A pesar de su “efectividad” en términos de control de plagas, los costos a los ecosistemas y a nuestra salud han probado ser mayores. Por tanto, actualmente, cerca de  70 millones de hectáreas ya cuentan con certificaciones de producción libre de glifosato (Gómez Tovar, 2020). Asimismo, en México existen alrededor de 215,000 productorxs agroecológicos, quienes han logrado a través de técnicas tales como rastras, chapeaderas, falsa siembra, ácidos grasos y hasta vinagre, combatir eficazmente a las malas hierbas que puedan afectar sus cultivos (Gómez Tovar, 2020). Lo anterior es muestra de que sí es posible continuar alimentando al mundo, prescindiendo de sustancias tan dañinas como ésta. Específicamente en nuestro país, revela la capacidad del campo mexicano para transitar paso a paso hacia los sistemas agroecológicos sintrópicos, que resguarden la biodiversidad y garanticen soberanía alimentaria.

Necesitamos una revolución regenerativa

El origen del pensamiento sistémico deriva de la ecología. El entendimiento de los procesos biológicos no puede estar separado del análisis surgido a partir de la experiencia de los trabajadores de la tierra y de las tradiciones agrícolas ancestrales. Aquí es en donde subyace el potencial transformador de la agroecología.

Un nuevo sistema agroalimentario debe considerar el valor de la diversidad natural y cultural así como sus relaciones. Nosotrxs incluidos, formamos parte de este complejo sistema de vida llamado planeta Tierra. Por ende, es de suma importancia que la agricultura que sostenga nuestro presente y el de futuras generaciones sea una que incorpore los conocimientos milenarios así como los avances en el conocimiento científico, siempre con el cuidado de la vida en el centro,  de manera justa y regulada. La agricultura tiene que dejar de tener como principal motor la acumulación de riqueza monetaria; ser una actividad que nos garantice sustento y bienestar a todas las personas sin distinción de raza, capacidad económica, género o educación.

+++

EJERCICIOS
• 1. Enumera todas las técnicas que, según el texto sobre agroecología, emplean los productores agroecológicos de México para combatir las malas hierbas.
• 2. Redacta una continuación del texto sobre agroecología que comience después de su última oración.

DATOS PROPORCIONADOS

+++

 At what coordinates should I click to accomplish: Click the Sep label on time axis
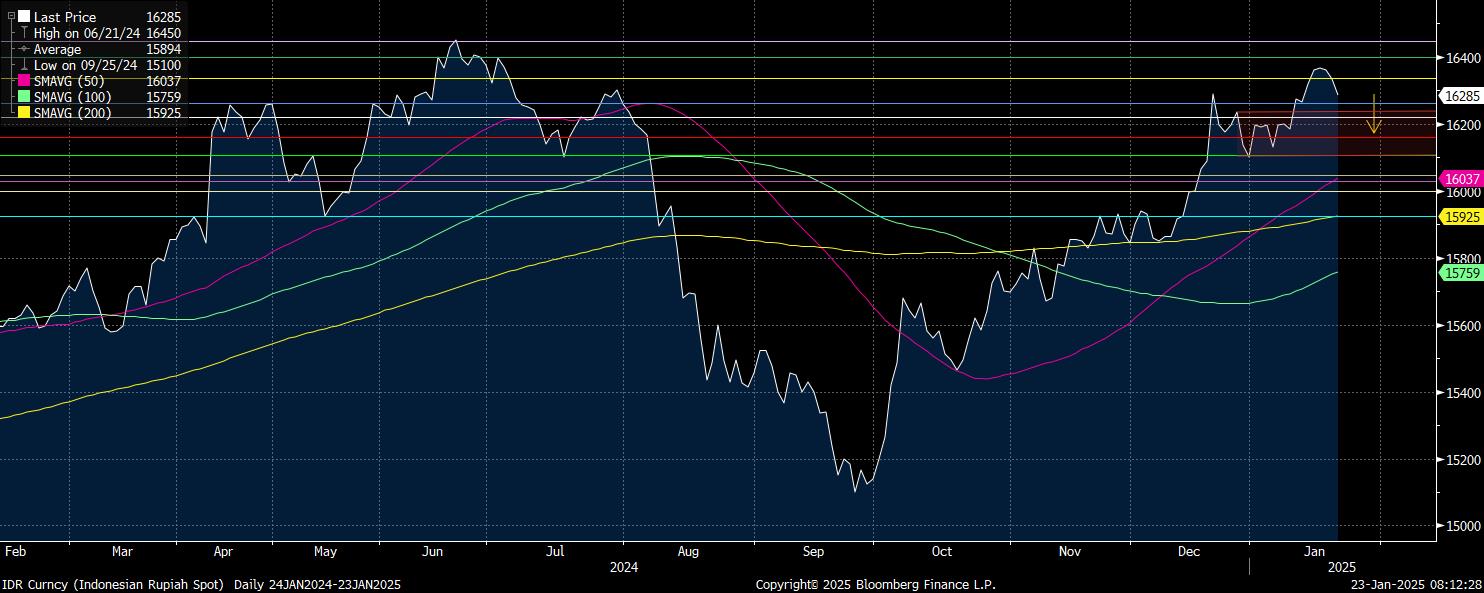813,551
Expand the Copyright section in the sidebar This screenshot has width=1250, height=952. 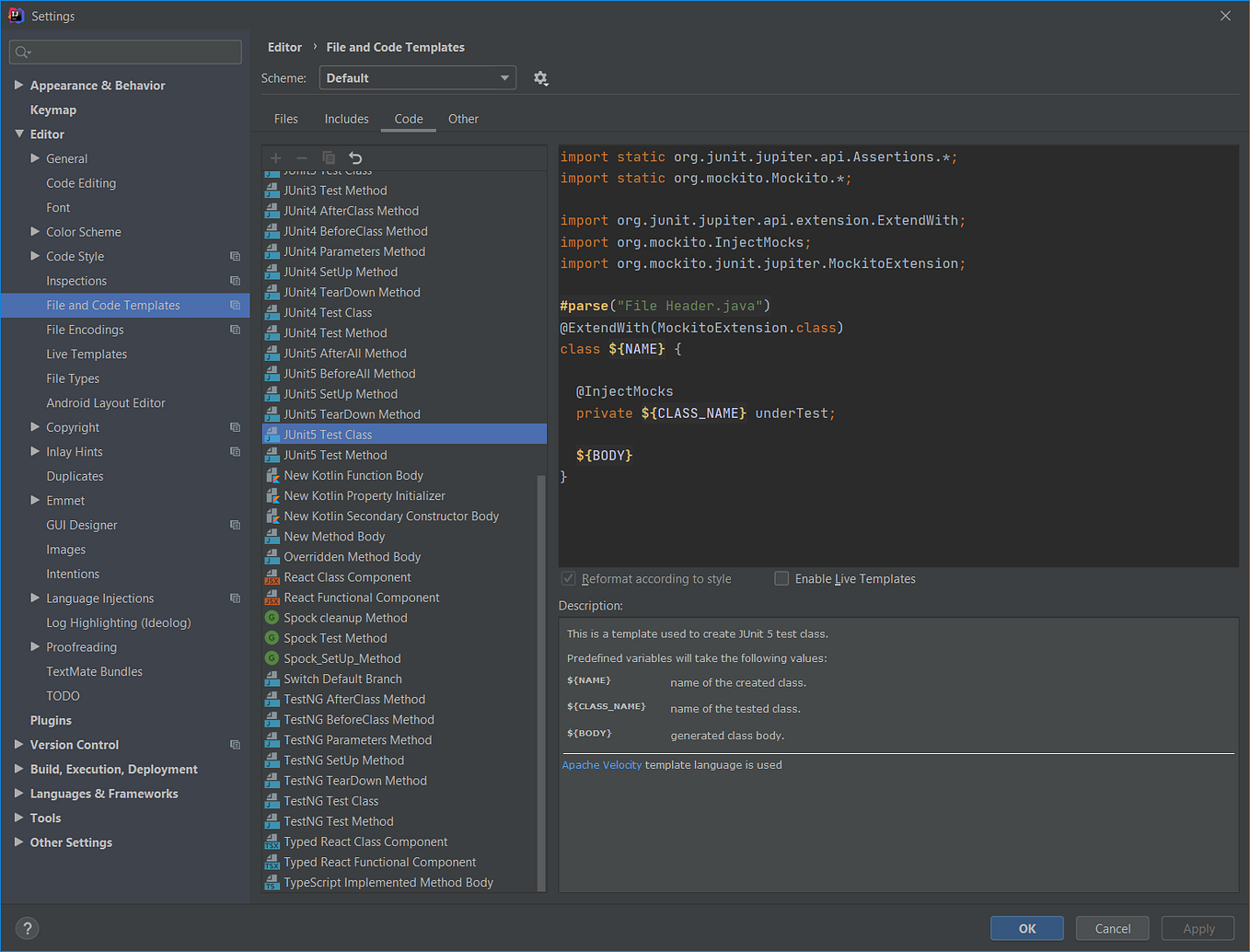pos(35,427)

+++

RESPUESTAS
• 1. Rastras, chapeaderas, falsa siembra, ácidos grasos y vinagre.

• 2.
Para lograr esto, será necesario que los ejes principales sean generar el menor impacto posible y procurar la regeneración y conservación de los ecosistemas.

Sin ecosistemas saludables, tampoco hay vida posible para lxs humanxs. Cada aspecto de nuestra cotidianidad es motivo de transformación; desde cómo nos alimentamos, hasta las estructuras organizativas a las que nos alineamos; la manera en la que habitamos y cohabitamos con otros seres. Por el tiempo que tenemos para cambiar (2030-2050), son motivo de revolución.

Conocer y trabajar la tierra nos puede ayudar a re-interpretarnos como partícipes de la red de la vida; de tal forma, podremos transformar nuestra relación con el entorno y con nosotrxs mismxs. En la naturaleza no hay dominación, las jerarquías se establecen con un fin cooperativo, no hay residuos ni acumulación. La agroecología propone poner en práctica la inteligencia de la naturaleza en los sistemas agrícolas. ¿Por qué no, también, ponerlo en práctica en todos los ámbitos sociales? Ése es el verdadero sentido de una revolución regenerativa.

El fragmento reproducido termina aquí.